§ Exercise inputs
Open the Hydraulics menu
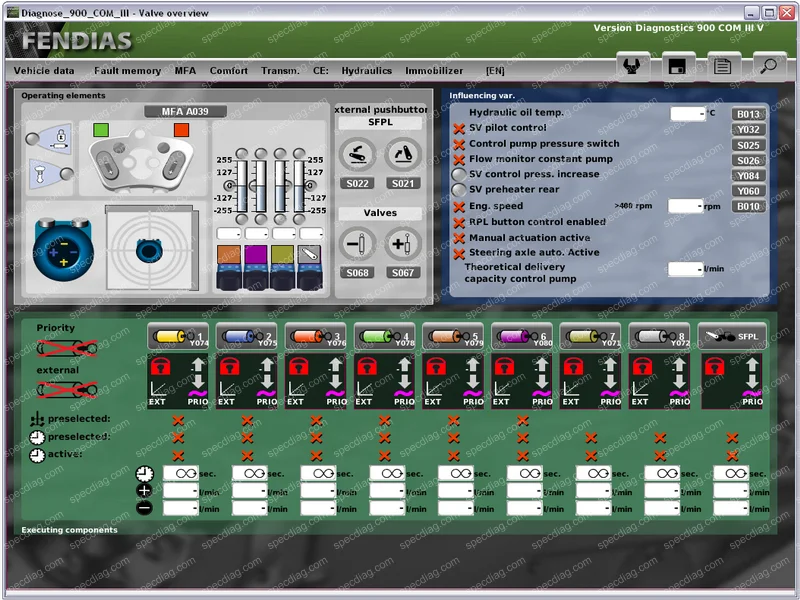 (366, 71)
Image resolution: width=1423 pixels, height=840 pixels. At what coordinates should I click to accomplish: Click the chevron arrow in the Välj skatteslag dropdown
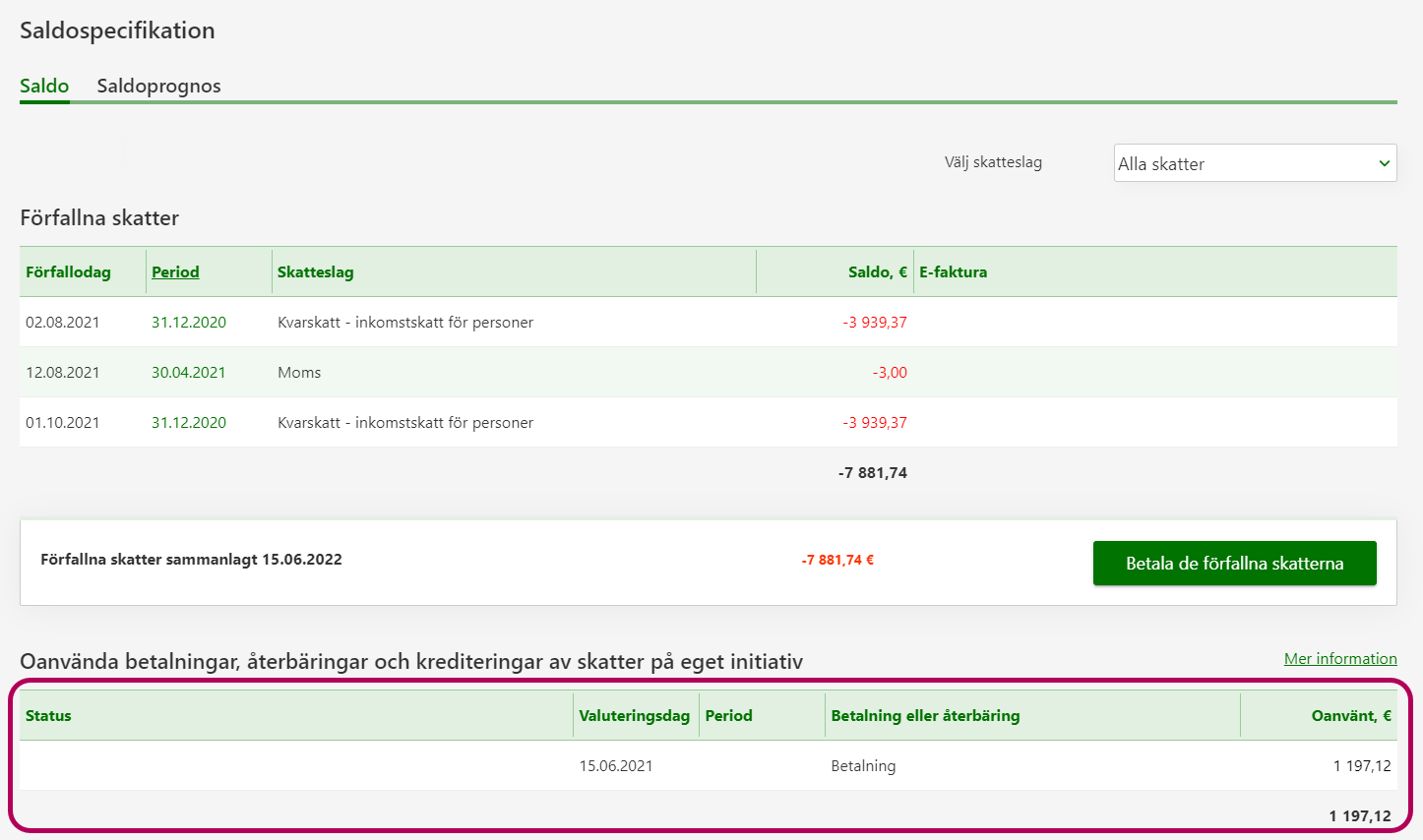pos(1384,163)
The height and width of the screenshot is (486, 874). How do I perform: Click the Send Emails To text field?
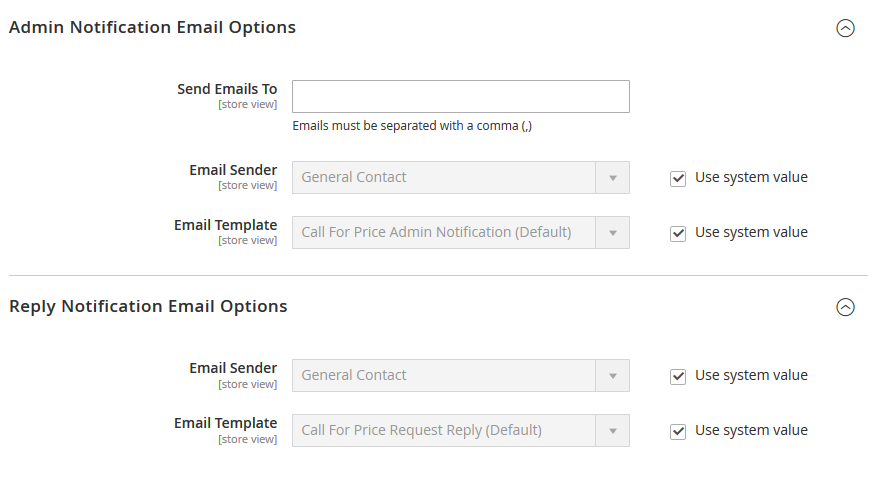point(460,97)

§ Assignment
Pictures aside, restate the entries word for word.

§ Exercise solution
Open the Hydraulics menu
 (366, 71)
Image resolution: width=1423 pixels, height=840 pixels. At what coordinates should I click to accomplish: Click the chevron arrow in the Välj skatteslag dropdown
pos(1384,163)
The height and width of the screenshot is (486, 874). How do I perform: Click the Send Emails To text field?
point(460,97)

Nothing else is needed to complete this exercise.